Un’intervista di Ugo La Malfa pubblicata il 30 aprile 1958.
Al governo, dal 19 maggio dell’anno precedente, c’è un debole ministero Zoli, un monocolore democristiano senza maggioranza prestabilita in Parlamento. Deve fungere da soluzione temporanea sino alle elezioni, previste per fine legislatura nel 1958. Porterà infatti faticosamente a compimento la sua funzione, durando sino al 19 giugno.
Ma il prezzo di questi frequenti governi di transizione, detti anche governi ponte o balneari (per la loro frequenza in estate), è sempre lo stesso: un sostanziale blocco delle politiche di lungo respiro, sostituite da poco più della mera amministrazione quotidiana.

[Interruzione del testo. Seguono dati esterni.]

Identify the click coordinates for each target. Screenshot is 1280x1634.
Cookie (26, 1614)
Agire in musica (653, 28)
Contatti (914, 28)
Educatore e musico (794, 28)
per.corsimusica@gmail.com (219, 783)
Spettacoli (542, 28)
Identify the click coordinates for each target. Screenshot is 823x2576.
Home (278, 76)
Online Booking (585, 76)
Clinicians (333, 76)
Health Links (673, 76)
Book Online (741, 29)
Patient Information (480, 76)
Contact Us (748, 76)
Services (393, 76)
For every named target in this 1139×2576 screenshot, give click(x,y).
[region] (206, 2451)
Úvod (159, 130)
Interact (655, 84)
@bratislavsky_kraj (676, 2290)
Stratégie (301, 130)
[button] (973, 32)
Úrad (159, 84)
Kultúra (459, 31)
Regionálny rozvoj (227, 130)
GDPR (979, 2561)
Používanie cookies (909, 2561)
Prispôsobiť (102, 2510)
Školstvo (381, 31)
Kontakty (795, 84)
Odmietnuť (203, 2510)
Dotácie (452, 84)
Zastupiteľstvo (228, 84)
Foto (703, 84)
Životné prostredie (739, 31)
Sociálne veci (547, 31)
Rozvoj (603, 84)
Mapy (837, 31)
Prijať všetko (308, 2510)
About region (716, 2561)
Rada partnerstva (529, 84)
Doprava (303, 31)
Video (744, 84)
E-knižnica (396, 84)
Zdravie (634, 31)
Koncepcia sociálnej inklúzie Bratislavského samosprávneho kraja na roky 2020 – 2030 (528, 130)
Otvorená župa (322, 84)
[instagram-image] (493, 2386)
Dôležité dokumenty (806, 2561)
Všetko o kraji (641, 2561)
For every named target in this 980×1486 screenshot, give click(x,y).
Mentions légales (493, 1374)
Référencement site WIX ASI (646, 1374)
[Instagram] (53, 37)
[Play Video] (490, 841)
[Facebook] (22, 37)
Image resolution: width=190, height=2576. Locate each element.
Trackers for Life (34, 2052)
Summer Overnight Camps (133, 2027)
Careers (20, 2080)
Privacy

L’insofferenza di La Malfa, che nel febbraio 1957 ha ritirato dall’allora governo Segni la delegazione repubblicana (poi seguito in maggio da un analogo ritiro dei socialdemocratici), traspare qui chiarissima. Così come si intravede il suo pessimismo di fondo (o forse piuttosto realismo) sulle carenze endemiche che egli intravede nel sistema dei partiti in Italia e specificamente nella Dc, che ne rappresenta l’asse centrale.
- Lei ha accennato a processi involutivi nella vita politica italiana. Quali?
A parte il fatto della crescente influenza clericale, prenda il terreno economico e sociale. Proprio oggi ho scritto un articolo sul programma democristiano. In esso c’è l’abbandono totale del Piano Vanoni come prospettiva.
E ho parlato della esperienza del ’50-’53. Quella esperienza parziale, la riforma agraria, la riforma tributaria ecc. portò Vanoni, che era un uomo aperto, per lo meno alla configurazione di una spinta generale.
Il Piano Vanoni non è che la conseguenza di esperienze parziali. Noi avevamo una conoscenza culturale del problema meridionale. Abbiamo fatto l’esperienza della Cassa per il Mezzogiorno, ma poi ci siamo accorti che il problema delle aree depresse non è un problema soltanto meridionale, è un problema generale del Paese. (…) Il Piano Vanoni era il punto di arrivo di un’esperienza di governo molto interessante.
- Lei pensa che il programma Dc rappresenti un abbandono di tutto ciò?
È rimasto solo il titolo. Ma ci sono altre cose gravi. Nel programma si dice che un’azienda statale deve essere limitata attraverso la presentazione di una legge per ogni sua nuova creazione. Questo equivale a confessare che non abbiamo un potere esecutivo capace neanche di controllare un’azienda statale (…).
- Lei è pessimista…
Cosa vuole, questa società italiana sembra aver perduto ogni prospettiva. Si tiene i grattacieli di Milano e i bambini e i cani randagi che dormono insieme a Cutro. (…) Fa la polenta statalismo-antistatalismo così a vuoto, affidandosi alla cultura economica di un don Sturzo, oppure alle escogitazioni di un Malagodi, che ha fatto tutta la sua carriera in un’azienda controllata dallo Stato come la Banca commerciale.
Il campo profughi di La Malfa e Cattani, in “Il Giorno”, 30 aprile 1958.